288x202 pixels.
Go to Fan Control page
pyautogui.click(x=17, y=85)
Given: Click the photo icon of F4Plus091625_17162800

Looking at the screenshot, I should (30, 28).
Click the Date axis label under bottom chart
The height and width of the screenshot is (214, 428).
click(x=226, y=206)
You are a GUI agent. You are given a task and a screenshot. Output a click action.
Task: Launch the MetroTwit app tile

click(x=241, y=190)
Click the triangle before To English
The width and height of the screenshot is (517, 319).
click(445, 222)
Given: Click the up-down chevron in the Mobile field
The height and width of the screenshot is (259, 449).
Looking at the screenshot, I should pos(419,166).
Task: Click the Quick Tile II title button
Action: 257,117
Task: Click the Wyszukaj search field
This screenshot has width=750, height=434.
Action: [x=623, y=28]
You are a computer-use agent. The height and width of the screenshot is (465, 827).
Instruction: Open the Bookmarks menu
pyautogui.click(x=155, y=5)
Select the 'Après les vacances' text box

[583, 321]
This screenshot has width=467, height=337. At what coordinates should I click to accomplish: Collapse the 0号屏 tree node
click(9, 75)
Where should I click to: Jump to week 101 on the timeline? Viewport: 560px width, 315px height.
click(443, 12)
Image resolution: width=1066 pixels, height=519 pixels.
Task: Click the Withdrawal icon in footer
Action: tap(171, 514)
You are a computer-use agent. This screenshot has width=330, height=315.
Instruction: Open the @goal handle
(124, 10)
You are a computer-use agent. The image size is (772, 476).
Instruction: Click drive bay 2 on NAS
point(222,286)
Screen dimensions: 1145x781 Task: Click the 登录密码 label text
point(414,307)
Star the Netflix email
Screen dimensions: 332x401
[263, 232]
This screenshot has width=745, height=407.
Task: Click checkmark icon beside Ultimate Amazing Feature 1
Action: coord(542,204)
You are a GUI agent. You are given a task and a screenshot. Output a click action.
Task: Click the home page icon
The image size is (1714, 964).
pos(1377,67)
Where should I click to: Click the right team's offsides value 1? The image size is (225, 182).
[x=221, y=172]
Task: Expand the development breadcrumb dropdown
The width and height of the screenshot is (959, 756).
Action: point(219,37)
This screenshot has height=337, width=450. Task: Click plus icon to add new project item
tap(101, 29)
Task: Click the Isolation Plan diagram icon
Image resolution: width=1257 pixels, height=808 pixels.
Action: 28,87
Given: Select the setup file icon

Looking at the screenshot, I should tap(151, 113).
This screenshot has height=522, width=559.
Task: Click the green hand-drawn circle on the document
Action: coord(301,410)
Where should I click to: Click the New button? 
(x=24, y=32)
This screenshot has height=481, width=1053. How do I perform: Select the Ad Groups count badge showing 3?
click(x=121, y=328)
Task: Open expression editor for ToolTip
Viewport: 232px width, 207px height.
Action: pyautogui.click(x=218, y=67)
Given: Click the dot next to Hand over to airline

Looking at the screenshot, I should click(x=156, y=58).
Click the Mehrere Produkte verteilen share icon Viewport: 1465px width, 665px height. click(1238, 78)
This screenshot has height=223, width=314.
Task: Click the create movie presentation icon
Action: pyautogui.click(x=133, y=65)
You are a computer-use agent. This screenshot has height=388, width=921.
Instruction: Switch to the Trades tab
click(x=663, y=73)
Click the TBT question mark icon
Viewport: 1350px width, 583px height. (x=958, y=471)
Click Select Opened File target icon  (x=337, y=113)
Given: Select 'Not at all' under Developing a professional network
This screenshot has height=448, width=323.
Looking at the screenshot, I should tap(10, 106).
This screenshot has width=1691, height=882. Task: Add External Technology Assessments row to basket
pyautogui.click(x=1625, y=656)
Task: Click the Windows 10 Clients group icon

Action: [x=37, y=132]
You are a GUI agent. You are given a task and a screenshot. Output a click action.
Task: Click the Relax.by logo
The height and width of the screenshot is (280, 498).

— What is being asked —
Could you rewrite the data above, renaming "computer-use agent" to "desktop assistant" everywhere it appears and leaving everything else unchanged?

— Exercise solution —
288x202 pixels.
Go to Fan Control page
pyautogui.click(x=17, y=85)
Given: Click the photo icon of F4Plus091625_17162800

Looking at the screenshot, I should (30, 28).
Click the Date axis label under bottom chart
The height and width of the screenshot is (214, 428).
click(x=226, y=206)
You are a GUI agent. You are given a task and a screenshot. Output a click action.
Task: Launch the MetroTwit app tile

click(x=241, y=190)
Click the triangle before To English
The width and height of the screenshot is (517, 319).
click(445, 222)
Given: Click the up-down chevron in the Mobile field
The height and width of the screenshot is (259, 449).
Looking at the screenshot, I should pos(419,166).
Task: Click the Quick Tile II title button
Action: 257,117
Task: Click the Wyszukaj search field
This screenshot has width=750, height=434.
Action: [x=623, y=28]
You are a desktop assistant. The height and width of the screenshot is (465, 827).
Instruction: Open the Bookmarks menu
pyautogui.click(x=155, y=5)
Select the 'Après les vacances' text box

[583, 321]
This screenshot has width=467, height=337. At what coordinates should I click to accomplish: Collapse the 0号屏 tree node
click(9, 75)
Where should I click to: Jump to week 101 on the timeline? Viewport: 560px width, 315px height.
click(443, 12)
Image resolution: width=1066 pixels, height=519 pixels.
Task: Click the Withdrawal icon in footer
Action: tap(171, 514)
You are a desktop assistant. This screenshot has width=330, height=315.
Instruction: Open the @goal handle
(124, 10)
You are a desktop assistant. The image size is (772, 476).
Instruction: Click drive bay 2 on NAS
point(222,286)
Screen dimensions: 1145x781 Task: Click the 登录密码 label text
point(414,307)
Star the Netflix email
Screen dimensions: 332x401
[263, 232]
This screenshot has width=745, height=407.
Task: Click checkmark icon beside Ultimate Amazing Feature 1
Action: coord(542,204)
You are a GUI agent. You are given a task and a screenshot. Output a click action.
Task: Click the home page icon
The image size is (1714, 964).
pos(1377,67)
Where should I click to: Click the right team's offsides value 1? The image size is (225, 182).
[x=221, y=172]
Task: Expand the development breadcrumb dropdown
The width and height of the screenshot is (959, 756).
Action: point(219,37)
This screenshot has height=337, width=450. Task: Click plus icon to add new project item
tap(101, 29)
Task: Click the Isolation Plan diagram icon
Image resolution: width=1257 pixels, height=808 pixels.
Action: 28,87
Given: Select the setup file icon

Looking at the screenshot, I should tap(151, 113).
This screenshot has height=522, width=559.
Task: Click the green hand-drawn circle on the document
Action: coord(301,410)
Where should I click to: Click the New button? 
(x=24, y=32)
This screenshot has height=481, width=1053. How do I perform: Select the Ad Groups count badge showing 3?
click(x=121, y=328)
Task: Open expression editor for ToolTip
Viewport: 232px width, 207px height.
Action: pyautogui.click(x=218, y=67)
Given: Click the dot next to Hand over to airline

Looking at the screenshot, I should click(x=156, y=58).
Click the Mehrere Produkte verteilen share icon Viewport: 1465px width, 665px height. click(1238, 78)
This screenshot has height=223, width=314.
Task: Click the create movie presentation icon
Action: pyautogui.click(x=133, y=65)
You are a desktop assistant. This screenshot has height=388, width=921.
Instruction: Switch to the Trades tab
click(x=663, y=73)
Click the TBT question mark icon
Viewport: 1350px width, 583px height. (x=958, y=471)
Click Select Opened File target icon  (x=337, y=113)
Given: Select 'Not at all' under Developing a professional network
This screenshot has height=448, width=323.
Looking at the screenshot, I should tap(10, 106).
This screenshot has width=1691, height=882. Task: Add External Technology Assessments row to basket
pyautogui.click(x=1625, y=656)
Task: Click the Windows 10 Clients group icon

Action: [x=37, y=132]
You are a GUI agent. You are given a task and a screenshot. Output a click action.
Task: Click the Relax.by logo
The height and width of the screenshot is (280, 498).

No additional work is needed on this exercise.